Now we need to make sure the sensor is ready. I would recommend once you get everything together check this to make sure the sensor is working right.

Finally we will just blink the LED to tell us we are ready to go.

  //Make sure the sensor is ready
  if (RGB_sensor.init()){
    Serial.println("Sensor inititalization successful");
  }
  
  //blink the LED to notify of ready state
  digitalWrite(13, LOW);
  delay(100);
  digitalWrite(13, HIGH);
  delay(100);
  digitalWrite(13, LOW);
  delay(100);
  digitalWrite(13, HIGH);
  delay(100);
  digitalWrite(13, LOW);
  delay(200); //Make sure the light is off when we read a value
}

In the loop we are going to read the values from the sensor then write it to file and the put the Arduino to sleep. Then do it all over again, and again, and again, until the end of time.

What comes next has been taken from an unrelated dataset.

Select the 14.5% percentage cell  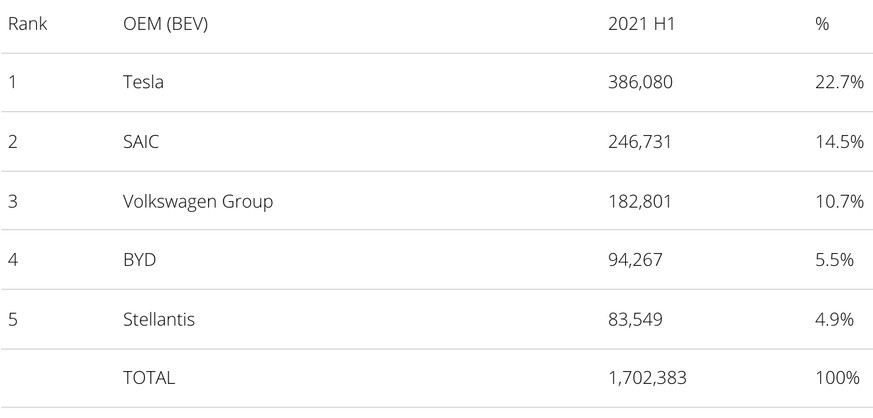pyautogui.click(x=839, y=142)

First off, read the values from the sensor.

void loop() {
  //read the sensor values
  unsigned int red = RGB_sensor.readRed();
  unsigned int green = RGB_sensor.readGreen();
  unsigned int blue = RGB_sensor.readBlue();

Now we add those values we just got to the file and then close it. I want to close the file each time to make sure that if something goes wrong, or we pull the plug the data will be safe. 

 //open the file
  myFile = SD.open(fileName, FILE_WRITE);
  //record the data 
  myFile.print(red,DEC); myFile.print(",");
  myFile.print(green,DEC);myFile.print(",");
  myFile.println(blue,DEC);
  //close the file
  myFile.close();

Now we blink the LED to let us know we are done reading and writing to the file.

//blink the LED to notify of a new value
  digitalWrite(13, HIGH);
  delay(100);
  digitalWrite(13, LOW);
  //delay(1000);

Now we put the Arduino to sleep for 8 seconds. 8 seconds is the longest time that this library allows. It will give us way more data than we need. But what is the point of automating data collection if we arn't going to go over the top with it?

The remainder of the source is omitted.